Work to be completed
Starting at the line with "Screen dimensions: 1116x554" and going on through the line with "Switch to the Google", reproduce each line in the records below exactly and nothing more.

Dataset entries

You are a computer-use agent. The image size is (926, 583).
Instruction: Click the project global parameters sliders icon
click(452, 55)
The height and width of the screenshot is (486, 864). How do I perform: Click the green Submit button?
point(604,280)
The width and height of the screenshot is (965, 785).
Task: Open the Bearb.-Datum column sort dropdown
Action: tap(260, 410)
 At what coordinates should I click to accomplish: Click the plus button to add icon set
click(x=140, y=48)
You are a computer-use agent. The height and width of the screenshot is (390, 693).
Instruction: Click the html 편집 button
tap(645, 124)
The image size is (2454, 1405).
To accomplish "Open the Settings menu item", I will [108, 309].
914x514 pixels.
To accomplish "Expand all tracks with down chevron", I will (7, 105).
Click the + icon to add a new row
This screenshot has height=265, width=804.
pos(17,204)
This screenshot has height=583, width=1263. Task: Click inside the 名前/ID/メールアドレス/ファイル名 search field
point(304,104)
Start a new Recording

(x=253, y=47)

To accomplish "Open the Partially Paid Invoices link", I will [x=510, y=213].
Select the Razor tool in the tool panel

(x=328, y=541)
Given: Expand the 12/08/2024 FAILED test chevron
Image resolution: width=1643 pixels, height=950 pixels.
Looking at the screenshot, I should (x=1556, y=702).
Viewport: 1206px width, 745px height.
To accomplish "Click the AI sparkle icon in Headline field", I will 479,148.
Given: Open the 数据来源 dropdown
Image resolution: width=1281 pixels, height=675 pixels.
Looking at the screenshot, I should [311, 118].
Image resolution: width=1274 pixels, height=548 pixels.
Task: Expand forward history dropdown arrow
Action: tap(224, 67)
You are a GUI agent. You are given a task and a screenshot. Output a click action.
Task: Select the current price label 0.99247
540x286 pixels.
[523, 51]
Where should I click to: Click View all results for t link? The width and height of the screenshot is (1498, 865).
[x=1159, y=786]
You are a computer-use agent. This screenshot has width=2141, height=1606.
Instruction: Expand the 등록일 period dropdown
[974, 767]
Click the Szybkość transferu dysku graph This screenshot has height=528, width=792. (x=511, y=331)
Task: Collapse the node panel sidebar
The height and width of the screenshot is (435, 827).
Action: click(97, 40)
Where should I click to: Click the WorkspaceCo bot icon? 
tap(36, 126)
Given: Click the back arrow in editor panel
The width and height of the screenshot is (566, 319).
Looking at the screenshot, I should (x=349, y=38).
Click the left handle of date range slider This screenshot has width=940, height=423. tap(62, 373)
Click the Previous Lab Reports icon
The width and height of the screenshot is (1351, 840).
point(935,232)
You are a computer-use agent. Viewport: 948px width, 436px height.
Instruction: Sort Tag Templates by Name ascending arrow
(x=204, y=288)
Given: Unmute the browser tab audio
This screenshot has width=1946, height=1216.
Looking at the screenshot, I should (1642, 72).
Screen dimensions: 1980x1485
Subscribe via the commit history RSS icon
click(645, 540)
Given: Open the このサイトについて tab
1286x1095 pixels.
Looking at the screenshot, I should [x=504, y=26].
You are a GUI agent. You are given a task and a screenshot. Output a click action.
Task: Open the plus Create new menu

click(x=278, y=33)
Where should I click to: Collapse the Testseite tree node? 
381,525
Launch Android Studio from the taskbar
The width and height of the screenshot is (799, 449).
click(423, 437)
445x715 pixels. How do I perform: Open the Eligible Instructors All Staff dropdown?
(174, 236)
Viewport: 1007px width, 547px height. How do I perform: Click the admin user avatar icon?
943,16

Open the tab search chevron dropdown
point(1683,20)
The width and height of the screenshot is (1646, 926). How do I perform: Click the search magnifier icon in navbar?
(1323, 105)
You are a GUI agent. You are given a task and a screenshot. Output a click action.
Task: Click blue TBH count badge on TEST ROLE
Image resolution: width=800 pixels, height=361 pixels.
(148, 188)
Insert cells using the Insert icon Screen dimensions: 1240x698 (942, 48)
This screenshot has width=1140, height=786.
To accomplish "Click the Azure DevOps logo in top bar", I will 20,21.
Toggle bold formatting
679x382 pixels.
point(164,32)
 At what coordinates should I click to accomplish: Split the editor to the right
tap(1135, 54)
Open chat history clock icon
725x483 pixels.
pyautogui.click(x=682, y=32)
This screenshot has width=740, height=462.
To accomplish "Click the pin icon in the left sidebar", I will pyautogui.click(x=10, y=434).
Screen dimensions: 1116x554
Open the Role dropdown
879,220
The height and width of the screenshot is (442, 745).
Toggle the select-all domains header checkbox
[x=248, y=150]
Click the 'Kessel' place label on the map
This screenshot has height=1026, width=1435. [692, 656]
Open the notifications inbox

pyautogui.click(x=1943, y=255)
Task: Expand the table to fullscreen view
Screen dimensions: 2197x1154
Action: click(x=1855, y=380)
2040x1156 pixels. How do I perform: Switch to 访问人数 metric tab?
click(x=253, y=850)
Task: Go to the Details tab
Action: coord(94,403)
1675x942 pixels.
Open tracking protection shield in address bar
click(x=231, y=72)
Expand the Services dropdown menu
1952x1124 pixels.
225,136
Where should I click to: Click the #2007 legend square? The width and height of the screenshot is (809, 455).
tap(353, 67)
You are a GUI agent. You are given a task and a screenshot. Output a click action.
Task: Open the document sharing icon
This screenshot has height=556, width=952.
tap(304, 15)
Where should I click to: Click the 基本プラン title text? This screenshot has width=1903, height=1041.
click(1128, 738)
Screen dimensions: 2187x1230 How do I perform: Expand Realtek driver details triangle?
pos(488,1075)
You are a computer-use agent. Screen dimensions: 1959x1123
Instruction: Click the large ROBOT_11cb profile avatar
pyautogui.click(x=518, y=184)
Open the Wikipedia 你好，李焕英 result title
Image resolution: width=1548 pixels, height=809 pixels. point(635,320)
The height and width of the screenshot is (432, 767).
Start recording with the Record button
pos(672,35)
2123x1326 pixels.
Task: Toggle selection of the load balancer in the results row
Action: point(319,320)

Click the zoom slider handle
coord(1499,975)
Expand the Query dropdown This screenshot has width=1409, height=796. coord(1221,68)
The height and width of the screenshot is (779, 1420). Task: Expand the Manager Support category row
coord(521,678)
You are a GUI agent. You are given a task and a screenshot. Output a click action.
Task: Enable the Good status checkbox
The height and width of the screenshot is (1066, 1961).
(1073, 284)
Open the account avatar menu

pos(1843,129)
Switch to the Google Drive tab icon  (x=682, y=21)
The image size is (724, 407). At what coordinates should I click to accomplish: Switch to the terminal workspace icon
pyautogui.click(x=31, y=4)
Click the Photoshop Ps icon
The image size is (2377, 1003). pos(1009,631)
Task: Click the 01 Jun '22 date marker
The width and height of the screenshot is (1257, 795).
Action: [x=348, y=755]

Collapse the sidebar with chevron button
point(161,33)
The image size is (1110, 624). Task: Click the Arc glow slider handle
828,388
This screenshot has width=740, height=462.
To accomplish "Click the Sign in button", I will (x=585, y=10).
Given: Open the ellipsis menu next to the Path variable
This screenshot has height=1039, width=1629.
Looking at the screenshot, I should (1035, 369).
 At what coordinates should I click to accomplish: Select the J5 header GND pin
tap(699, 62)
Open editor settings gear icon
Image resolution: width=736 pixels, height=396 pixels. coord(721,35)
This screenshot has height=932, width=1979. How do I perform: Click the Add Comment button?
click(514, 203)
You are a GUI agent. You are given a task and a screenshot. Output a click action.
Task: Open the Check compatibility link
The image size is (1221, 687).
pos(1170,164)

Expected answer
Screen dimensions: 1116x554
Open the Role dropdown
879,220
The height and width of the screenshot is (442, 745).
Toggle the select-all domains header checkbox
[x=248, y=150]
Click the 'Kessel' place label on the map
This screenshot has height=1026, width=1435. [692, 656]
Open the notifications inbox

pyautogui.click(x=1943, y=255)
Task: Expand the table to fullscreen view
Screen dimensions: 2197x1154
Action: click(x=1855, y=380)
2040x1156 pixels. How do I perform: Switch to 访问人数 metric tab?
click(x=253, y=850)
Task: Go to the Details tab
Action: coord(94,403)
1675x942 pixels.
Open tracking protection shield in address bar
click(x=231, y=72)
Expand the Services dropdown menu
1952x1124 pixels.
225,136
Where should I click to: Click the #2007 legend square? The width and height of the screenshot is (809, 455).
tap(353, 67)
You are a GUI agent. You are given a task and a screenshot. Output a click action.
Task: Open the document sharing icon
This screenshot has height=556, width=952.
tap(304, 15)
Where should I click to: Click the 基本プラン title text? This screenshot has width=1903, height=1041.
click(1128, 738)
Screen dimensions: 2187x1230 How do I perform: Expand Realtek driver details triangle?
pos(488,1075)
You are a computer-use agent. Screen dimensions: 1959x1123
Instruction: Click the large ROBOT_11cb profile avatar
pyautogui.click(x=518, y=184)
Open the Wikipedia 你好，李焕英 result title
Image resolution: width=1548 pixels, height=809 pixels. point(635,320)
The height and width of the screenshot is (432, 767).
Start recording with the Record button
pos(672,35)
2123x1326 pixels.
Task: Toggle selection of the load balancer in the results row
Action: point(319,320)

Click the zoom slider handle
coord(1499,975)
Expand the Query dropdown This screenshot has width=1409, height=796. coord(1221,68)
The height and width of the screenshot is (779, 1420). Task: Expand the Manager Support category row
coord(521,678)
You are a GUI agent. You are given a task and a screenshot. Output a click action.
Task: Enable the Good status checkbox
The height and width of the screenshot is (1066, 1961).
(1073, 284)
Open the account avatar menu

pos(1843,129)
Switch to the Google Drive tab icon  (x=682, y=21)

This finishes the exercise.